Per stare tranquilli
abbiamo contattato un sedicente marina indicato sulle Pagine Azzurre. Alla fine i pontili non erano quelli
indicati nel pianetto ma altri un po’ arrangiati e al nostro arrivo ancora da
finire e del marina c’erano solo i
suddetti pontili, senza acqua, senza luce e senza bagni più l’ondina fetente
della risacca a poppa . Un tormento che ci ha spinto a cercare subito
un’alternativa.
Il pontile in via di sistemazione dopo il nostro arrivo.
Il marina finto.
Ci siamo trovati al mattino sul pontile di fianco alla nostra barca dopo il nostro arrivo, una comitiva di pescatori riminesi in trasferta per pescare nel porto di Lampedusa!?!
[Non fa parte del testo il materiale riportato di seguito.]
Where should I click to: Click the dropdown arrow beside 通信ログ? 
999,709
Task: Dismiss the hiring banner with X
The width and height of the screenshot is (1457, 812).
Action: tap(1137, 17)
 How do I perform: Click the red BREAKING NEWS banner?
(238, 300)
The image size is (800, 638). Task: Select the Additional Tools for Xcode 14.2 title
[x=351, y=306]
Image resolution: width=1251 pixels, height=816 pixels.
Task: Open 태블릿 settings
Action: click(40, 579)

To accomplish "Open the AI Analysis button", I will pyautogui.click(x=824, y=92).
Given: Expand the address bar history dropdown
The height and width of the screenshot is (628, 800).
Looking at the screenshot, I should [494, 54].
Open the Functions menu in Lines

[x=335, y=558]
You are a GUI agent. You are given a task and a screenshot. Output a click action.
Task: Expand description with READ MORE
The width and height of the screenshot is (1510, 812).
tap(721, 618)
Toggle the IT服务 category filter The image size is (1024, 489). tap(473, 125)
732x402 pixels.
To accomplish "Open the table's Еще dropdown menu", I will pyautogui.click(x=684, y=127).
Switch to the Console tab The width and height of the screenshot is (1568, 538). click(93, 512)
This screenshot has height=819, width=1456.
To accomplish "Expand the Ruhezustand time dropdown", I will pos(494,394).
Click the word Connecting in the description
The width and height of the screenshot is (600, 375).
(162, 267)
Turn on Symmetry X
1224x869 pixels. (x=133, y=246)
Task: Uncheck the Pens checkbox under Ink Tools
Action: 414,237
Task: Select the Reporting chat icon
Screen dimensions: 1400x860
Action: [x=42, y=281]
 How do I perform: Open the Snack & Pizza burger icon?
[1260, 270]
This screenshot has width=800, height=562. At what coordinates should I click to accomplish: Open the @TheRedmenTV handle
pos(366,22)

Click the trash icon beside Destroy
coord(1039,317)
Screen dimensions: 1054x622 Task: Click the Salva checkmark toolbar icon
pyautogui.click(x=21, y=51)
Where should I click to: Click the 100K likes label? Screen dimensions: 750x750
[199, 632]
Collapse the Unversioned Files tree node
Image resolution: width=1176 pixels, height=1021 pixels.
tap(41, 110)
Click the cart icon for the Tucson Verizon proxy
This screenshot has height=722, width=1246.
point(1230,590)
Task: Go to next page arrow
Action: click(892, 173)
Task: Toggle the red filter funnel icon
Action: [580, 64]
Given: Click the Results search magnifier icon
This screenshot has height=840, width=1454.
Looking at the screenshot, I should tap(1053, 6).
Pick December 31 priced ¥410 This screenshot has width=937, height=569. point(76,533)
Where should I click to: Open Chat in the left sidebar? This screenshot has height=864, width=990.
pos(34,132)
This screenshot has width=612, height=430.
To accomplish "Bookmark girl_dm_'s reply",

Un sacco di turisti in giro, molti italiani e anche stranieri.
Un’atmosfera terribile da luogo cresciuto in fretta col turismo, pieno di bar, ristoranti, alberghi, residence, negozi di souvenir, noleggio auto moto.
Tanti cani, tante macchine, tanti pescatori, tanti turisti e i velisti francesi.
La via principale del centro di Lampedusa è turistica nel senso peggiore del termine.
Quello che ci ha un po’ consolato in mezzo a questo caos è la sede dell’Archivio Storico di Lampedusa, associazione che ha lo scopo di valorizzare e preservare quello che resta dei monumenti e della storia di Lampedusa, che come Malta è stata abitata nell’antichità e aveva i suoi monoliti e le sue necropoli bellamente ignorati e in parte distrutti e depredati.
La via centrale di Lampedusa
Qui mi hanno indicato di imbucare le cartoline, mi chiedo se arriveranno.
Non avendo nessuna voglia di affrontare un ristorante, ma avendo tanta voglia di pesce, siamo andati in pescheria. E questo è il risultato: Spaghetti agli scampi. Scampi indimenticabili. (Grazie ad Angelo)
A Lampedusa il latte fresco non si trova, se non è arrivata la nave.
Come in altre
piccole isole è tutto o quasi
importato.
Però ho avuto modo di
trovare qualcosa di locale e insieme straordinario.
Una mattina uscendo dal
piccolo supermercato un po’ rassegnata per non aver trovato la ricotta, mi sono
imbattuta in un omino con una carriola che vendeva ricotta e formaggi freschi
per strada.
Questa volta non avevamo nessuna voglia di affittare un motorino e abbiamo deciso di camminare cercando degli angoli di mare tranquilli. Così siamo arrivati all’altro capo del porto dove si trova la Porta d’ Europa, un monumento moderno realizzato da Mimmo Paladino -scultore napoletano contemporaneo- in memoria dei migranti morti in mare alla ricerca di una vita migliore.
In una piccola
insenatura scogliosa li vicino ci siamo bagnati – l’acqua era gelata e il mare
mosso- L’ abbiamo chiamato il bagno del clandestino.
Lampedusa: la Porta d'Europa di Mimmo Paladino
L’avvistamento di ben cinque tartarughe e un tramonto spettacolare in vista di Gozo.